Security in the LSID Resolution Network is handled at the protocol level. For HTTP services, HTTP Basic Authentication is used. For SOAP services, authentication for the underlying transport protocol is used (HTTP, in current implementations). The LSID Client Stack and Server Framework handle these two cases.



Back to top


LSID Resolution Service Implementations

The following examples of LSID Resolution Services show how the LSID Server Framework can be used.
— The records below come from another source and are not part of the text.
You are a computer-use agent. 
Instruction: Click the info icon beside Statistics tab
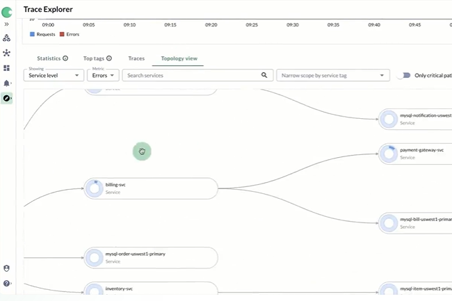pos(65,59)
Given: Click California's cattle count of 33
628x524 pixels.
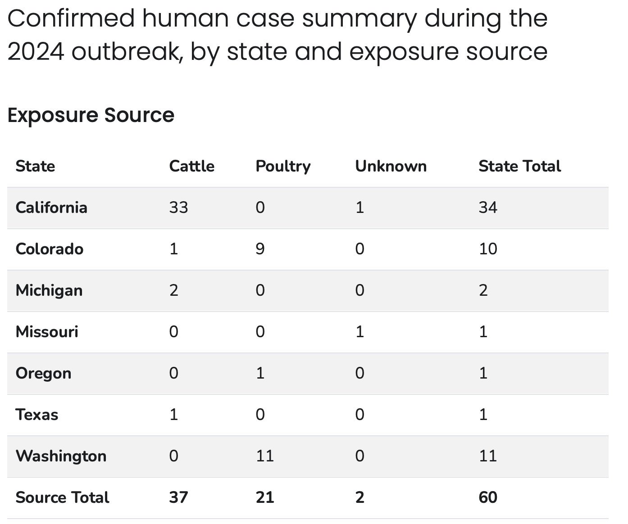Looking at the screenshot, I should (178, 208).
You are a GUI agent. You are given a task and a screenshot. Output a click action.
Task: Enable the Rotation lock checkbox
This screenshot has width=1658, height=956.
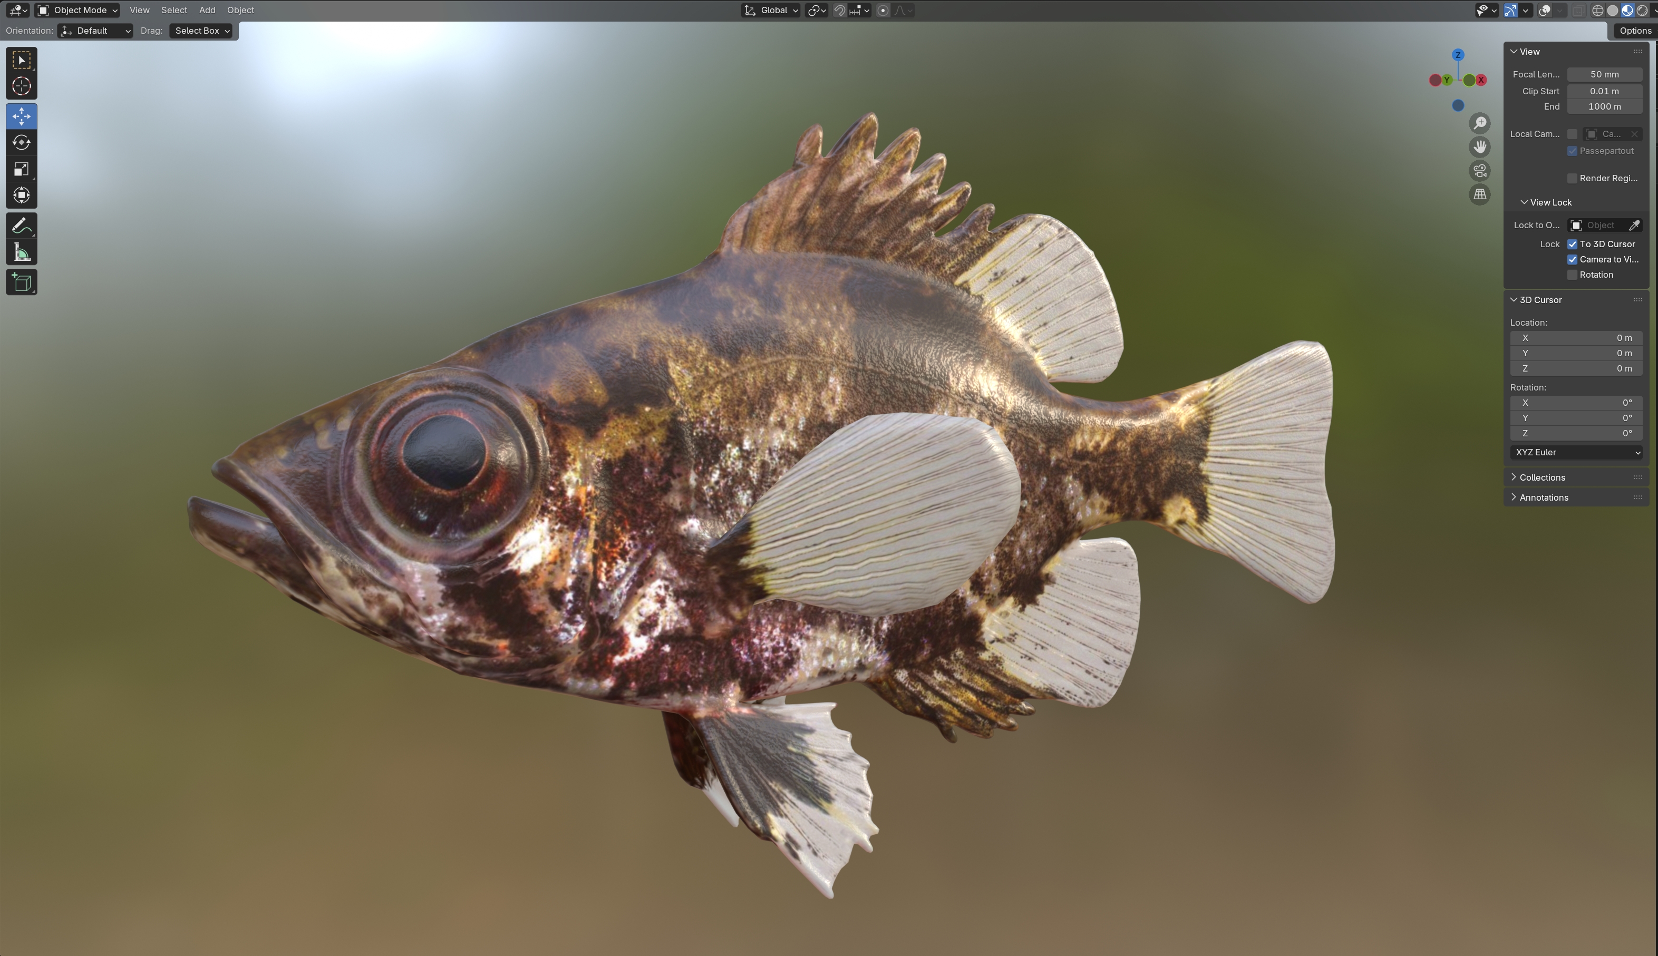click(1572, 274)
The Caching Proxy Resolution Service

The Caching Proxy Resolution Service -- the LSID analogue of an HTTP proxy -- is a server that sits on the edge of a network (lab, department, organization, etc.), and proxies all LSID traffic. Furthermore, the proxy can cache all of its requests so that scientists using the same LSID working set will experience rapid respond time to requests. The Caching Proxy Resolution Service also serves as a method to monitor LSID traffic in an organization. Figure 2 shows the Caching Proxy Resolution Service.


Figure 2. The Caching Proxy Resolution Service architecture
Caching Proxy Resolution Service architecture

The Caching Proxy Resolution Service uses the client stack to proxy requests to other services. The caching functionality of the client enables the proxy to respond quickly to requests it has cached. The caching proxy can process any LSID that is resolvable via DNS, so its list of known URIs is technically the global space of LSIDs. However, to pare this down, we return only LSIDs for which we have WSDL cached when getKnownURIs is invoked.

The Caching Proxy Resolution Service is composed of an Authority Service, a Data Service, and a Metadata Service. For getAvailableOperations, the proxy uses the client stack to call getAvailableOperations itself and builds another WSDL based on the response it receives. This new WSDL contains locations of data and metadata services in the proxy. When the proxy receives a request for getData, it makes a request to an arbitrary data location from the original WSDL, since the data itself is identical across all locations. However, each metadata location may contain different metadata, and so each original location must be exposed through the proxy. We encode the metadata port name in the hint in the URL we return in our WSDL. Thus, when we receive a request for getMetaData, we can relay the call to a specific metadata location.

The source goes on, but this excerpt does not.